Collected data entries
--------------------------------

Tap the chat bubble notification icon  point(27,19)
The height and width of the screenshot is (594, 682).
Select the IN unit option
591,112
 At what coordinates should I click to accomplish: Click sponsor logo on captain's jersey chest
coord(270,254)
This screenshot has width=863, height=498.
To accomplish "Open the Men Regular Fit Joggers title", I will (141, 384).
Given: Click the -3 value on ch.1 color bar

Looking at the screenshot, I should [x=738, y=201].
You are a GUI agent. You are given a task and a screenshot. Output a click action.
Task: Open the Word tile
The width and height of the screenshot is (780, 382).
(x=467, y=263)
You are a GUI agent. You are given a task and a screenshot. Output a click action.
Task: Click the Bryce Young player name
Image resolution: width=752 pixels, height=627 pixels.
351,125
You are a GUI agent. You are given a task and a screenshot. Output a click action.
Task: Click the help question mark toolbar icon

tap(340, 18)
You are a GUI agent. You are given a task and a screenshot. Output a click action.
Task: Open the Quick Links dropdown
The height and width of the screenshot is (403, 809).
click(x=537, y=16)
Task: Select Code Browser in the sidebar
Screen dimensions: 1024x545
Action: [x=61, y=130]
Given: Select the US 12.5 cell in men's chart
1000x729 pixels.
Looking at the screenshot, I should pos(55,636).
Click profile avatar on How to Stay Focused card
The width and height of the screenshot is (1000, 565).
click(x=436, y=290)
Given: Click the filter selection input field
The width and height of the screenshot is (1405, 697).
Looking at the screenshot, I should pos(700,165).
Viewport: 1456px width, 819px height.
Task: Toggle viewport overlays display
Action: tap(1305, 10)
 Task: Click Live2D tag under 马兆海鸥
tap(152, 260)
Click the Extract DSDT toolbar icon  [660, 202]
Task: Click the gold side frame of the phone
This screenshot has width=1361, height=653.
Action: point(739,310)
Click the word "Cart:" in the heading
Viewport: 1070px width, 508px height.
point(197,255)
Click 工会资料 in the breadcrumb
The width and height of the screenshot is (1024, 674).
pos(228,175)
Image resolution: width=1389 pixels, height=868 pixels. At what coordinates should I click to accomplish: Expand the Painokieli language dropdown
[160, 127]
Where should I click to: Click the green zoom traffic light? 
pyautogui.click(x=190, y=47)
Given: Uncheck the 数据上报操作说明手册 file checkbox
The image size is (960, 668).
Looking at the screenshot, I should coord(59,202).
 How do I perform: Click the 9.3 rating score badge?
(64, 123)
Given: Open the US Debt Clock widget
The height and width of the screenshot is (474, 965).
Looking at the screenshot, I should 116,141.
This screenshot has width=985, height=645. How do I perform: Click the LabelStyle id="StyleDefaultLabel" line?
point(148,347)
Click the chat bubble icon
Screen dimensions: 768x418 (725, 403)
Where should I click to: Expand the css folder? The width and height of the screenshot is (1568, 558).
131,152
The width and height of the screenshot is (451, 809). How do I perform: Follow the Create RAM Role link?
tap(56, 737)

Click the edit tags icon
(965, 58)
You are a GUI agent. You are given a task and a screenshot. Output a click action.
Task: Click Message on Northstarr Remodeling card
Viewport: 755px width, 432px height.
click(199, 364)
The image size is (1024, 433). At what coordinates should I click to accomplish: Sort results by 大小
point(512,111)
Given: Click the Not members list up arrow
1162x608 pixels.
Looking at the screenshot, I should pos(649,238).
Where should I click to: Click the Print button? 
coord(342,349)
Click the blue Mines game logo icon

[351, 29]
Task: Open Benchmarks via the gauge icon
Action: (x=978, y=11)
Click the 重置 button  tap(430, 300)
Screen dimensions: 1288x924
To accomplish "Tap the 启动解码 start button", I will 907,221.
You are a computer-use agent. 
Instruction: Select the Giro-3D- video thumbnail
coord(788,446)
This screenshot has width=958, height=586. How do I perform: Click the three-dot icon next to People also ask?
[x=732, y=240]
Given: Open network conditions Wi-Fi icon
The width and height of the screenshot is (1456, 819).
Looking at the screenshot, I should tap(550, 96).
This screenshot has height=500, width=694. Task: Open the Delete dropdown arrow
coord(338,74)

--------------------------------

**Your task**
Can you write out all the items above again, switching every "GUI agent" to "interface agent" and leaving everything else unchanged?

**Finished answer**
Tap the chat bubble notification icon  point(27,19)
The height and width of the screenshot is (594, 682).
Select the IN unit option
591,112
 At what coordinates should I click to accomplish: Click sponsor logo on captain's jersey chest
coord(270,254)
This screenshot has width=863, height=498.
To accomplish "Open the Men Regular Fit Joggers title", I will (141, 384).
Given: Click the -3 value on ch.1 color bar

Looking at the screenshot, I should [x=738, y=201].
You are a interface agent. You are given a task and a screenshot. Output a click action.
Task: Open the Word tile
The width and height of the screenshot is (780, 382).
(x=467, y=263)
You are a interface agent. You are given a task and a screenshot. Output a click action.
Task: Click the Bryce Young player name
Image resolution: width=752 pixels, height=627 pixels.
351,125
You are a interface agent. You are given a task and a screenshot. Output a click action.
Task: Click the help question mark toolbar icon

tap(340, 18)
You are a interface agent. You are given a task and a screenshot. Output a click action.
Task: Open the Quick Links dropdown
The height and width of the screenshot is (403, 809).
click(x=537, y=16)
Task: Select Code Browser in the sidebar
Screen dimensions: 1024x545
Action: [x=61, y=130]
Given: Select the US 12.5 cell in men's chart
1000x729 pixels.
Looking at the screenshot, I should pos(55,636).
Click profile avatar on How to Stay Focused card
The width and height of the screenshot is (1000, 565).
click(x=436, y=290)
Given: Click the filter selection input field
The width and height of the screenshot is (1405, 697).
Looking at the screenshot, I should pos(700,165).
Viewport: 1456px width, 819px height.
Task: Toggle viewport overlays display
Action: tap(1305, 10)
 Task: Click Live2D tag under 马兆海鸥
tap(152, 260)
Click the Extract DSDT toolbar icon  [660, 202]
Task: Click the gold side frame of the phone
This screenshot has width=1361, height=653.
Action: point(739,310)
Click the word "Cart:" in the heading
Viewport: 1070px width, 508px height.
point(197,255)
Click 工会资料 in the breadcrumb
The width and height of the screenshot is (1024, 674).
pos(228,175)
Image resolution: width=1389 pixels, height=868 pixels. At what coordinates should I click to accomplish: Expand the Painokieli language dropdown
[160, 127]
Where should I click to: Click the green zoom traffic light? 
pyautogui.click(x=190, y=47)
Given: Uncheck the 数据上报操作说明手册 file checkbox
The image size is (960, 668).
Looking at the screenshot, I should coord(59,202).
 How do I perform: Click the 9.3 rating score badge?
(64, 123)
Given: Open the US Debt Clock widget
The height and width of the screenshot is (474, 965).
Looking at the screenshot, I should 116,141.
This screenshot has width=985, height=645. How do I perform: Click the LabelStyle id="StyleDefaultLabel" line?
point(148,347)
Click the chat bubble icon
Screen dimensions: 768x418 (725, 403)
Where should I click to: Expand the css folder? The width and height of the screenshot is (1568, 558).
131,152
The width and height of the screenshot is (451, 809). How do I perform: Follow the Create RAM Role link?
tap(56, 737)

Click the edit tags icon
(965, 58)
You are a interface agent. You are given a task and a screenshot. Output a click action.
Task: Click Message on Northstarr Remodeling card
Viewport: 755px width, 432px height.
click(199, 364)
The image size is (1024, 433). At what coordinates should I click to accomplish: Sort results by 大小
point(512,111)
Given: Click the Not members list up arrow
1162x608 pixels.
Looking at the screenshot, I should pos(649,238).
Where should I click to: Click the Print button? 
coord(342,349)
Click the blue Mines game logo icon

[351, 29]
Task: Open Benchmarks via the gauge icon
Action: (x=978, y=11)
Click the 重置 button  tap(430, 300)
Screen dimensions: 1288x924
To accomplish "Tap the 启动解码 start button", I will 907,221.
You are a computer-use agent. 
Instruction: Select the Giro-3D- video thumbnail
coord(788,446)
This screenshot has width=958, height=586. How do I perform: Click the three-dot icon next to People also ask?
[x=732, y=240]
Given: Open network conditions Wi-Fi icon
The width and height of the screenshot is (1456, 819).
Looking at the screenshot, I should tap(550, 96).
This screenshot has height=500, width=694. Task: Open the Delete dropdown arrow
coord(338,74)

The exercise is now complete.